Book 80 of my 2014 Reading Challenge

Rooms by Lauren Oliver

Summary (via the book jacket)
Estranged patriarch Richard Walker has died, leaving behind a country house full of rooms packed with the detritus of a lifetime. His alienated family - bitter ex-wife Caroline, troubled teenage son Trenton, and unforgiving daughter Minna - have arrived for their inheritance.
But the Walkers are not alone. Alice and Sandra, two long-dead and restless ghosts, linger within the house's claustrophobic walls, bound eternally to its physical structure. Jostling for space and memory, they observe the family, trading barbs and reminiscences about their past lives. Though their voices cannot be heard, Alice and Sandra speak through the house itself - in the hiss of the radiator, a creak in the stairs, the dimming of a lightbulb.
The living and dea are haunted by painful truths that surface with explosive force. When a new ghost appears, and Trenton begins to communicate with her, the spirit and human worlds collide - with cataclysmic results.

My Opinion
Brief snippets kept the pages turning. As more voices were added it was hard to keep track of the backstories, although it helped fill in the stories of others that weren't sharing. I liked Sandra the least.

It doesn't happen often but I was picturing this as a movie as I read.

A Few Quotes from the Book
"How do we speak? In creaks and whispers, in groans and shudders. But you know. You've heard us. You simply don't understand."

"Parents teach us our very first lesson about love: that you sure as hell don't get to choose it."
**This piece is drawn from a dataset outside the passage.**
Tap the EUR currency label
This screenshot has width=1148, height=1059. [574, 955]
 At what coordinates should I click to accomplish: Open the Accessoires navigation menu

"It was unfair that people could pretend to be one thing when they were really something else. That they would get you on their side and then do nothing but fail, and fail, and fail again. People should come with warnings, like cigarette packs: involvement would kill you over time."

"But that's the beauty of life: time is yours to keep and to change. Just a few minutes can be sufficient to carve a new road, a new track. Just a few minutes, and the void is kept at bay. You will live forever with that new road inside of you, stretching away to a place suggested, barely, on the horizon.
 For the shortest time, shorter than the shortest second's breath, you get to stand up to infinity.
 But eventually, and always, infinity wins."

"I had carried the weight of him for so long that without it I felt dizzy. I guess it's the same way trees grow around the very vines that are killing them, so they're strangled and sustained all at once. After a long time, even pain can be a comfort."